Geo*_*nov 1 security bash shell-script curl .netrc
我正在尝试编写一个脚本,该脚本将凭据保存到 .netrc 文件中,然后从文件中读取,以便将它们传递给 curl 命令并保存返回的 cookie 文件以备将来使用。我很感兴趣,如果这是传递用户名和密码的安全方式,并且如果我试图访问的服务器是通过 HTTP 访问的,那么如果中间有攻击者,他们是否能够嗅探凭据。
#!/bin/bash
IP="192.168.0.1"
user="Administrator"
pass="Password1234"
function credentials {
mkdir "${HOME}"/.netrc
rm "${HOME}"/.netrc/credentials.txt
touch "${HOME}"/.netrc/credentials.txt
{ echo "machine ${IP}"; echo "login ${user}"; echo "password ${pass}"; } >> "${HOME}"/.netrc/credentials.txt
chmod 600 "${HOME}"/.netrc/credentials.txt
}
function cookie {
curl -v -c cookie.txt -n "${HOME}"/.netrc/credentials.txt http://"${IP}"/setup.php
}
credentials
cookie
我已经检查和credentials.txt文件被正确保存在相应的目录和证书具有正确的权限,但是当我尝试运行cookie的,我有以下错误:Couldn't find host 192.168.0.1 in the .netrc file; using defaults。为什么 curl 无法从credentials.txt 文件中获取配置的用户名和密码?
小智 9
据我了解( curl 的)手册页,该选项-n只是启用查找.netrc文件,但它不期望该文件的文件路径。这是选项--netrc-file。从手册页:
--netrc-file
This option is similar to --netrc, except that you provide the
path (absolute or relative) to the netrc file that Curl should use.

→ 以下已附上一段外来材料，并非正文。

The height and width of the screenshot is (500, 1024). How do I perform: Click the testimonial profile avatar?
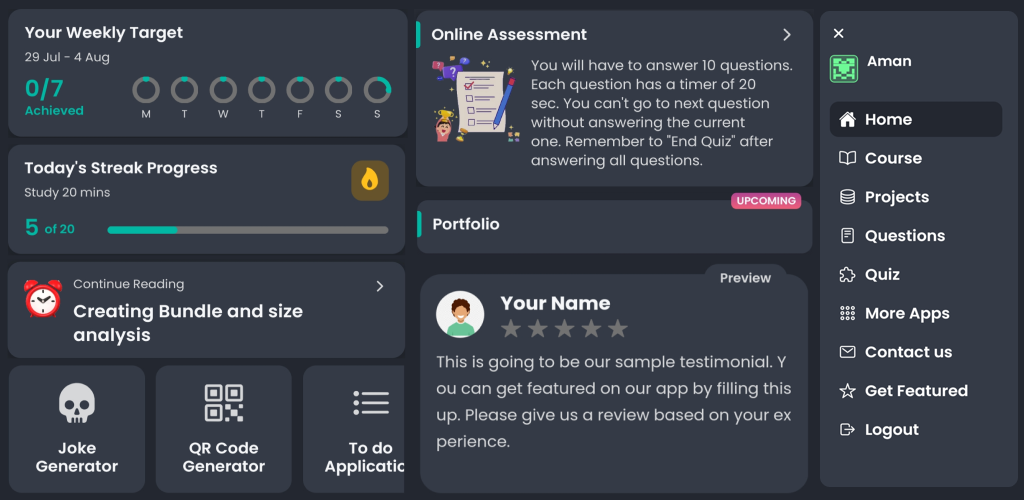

You can only specify one netrc file per invocation. If several
--netrc-file options are provided, only the last one will be used.
(Added in 7.21.5)
This option overrides any use of --netrc as they are mutually
exclusive. It will also abide by --netrc-optional if specified.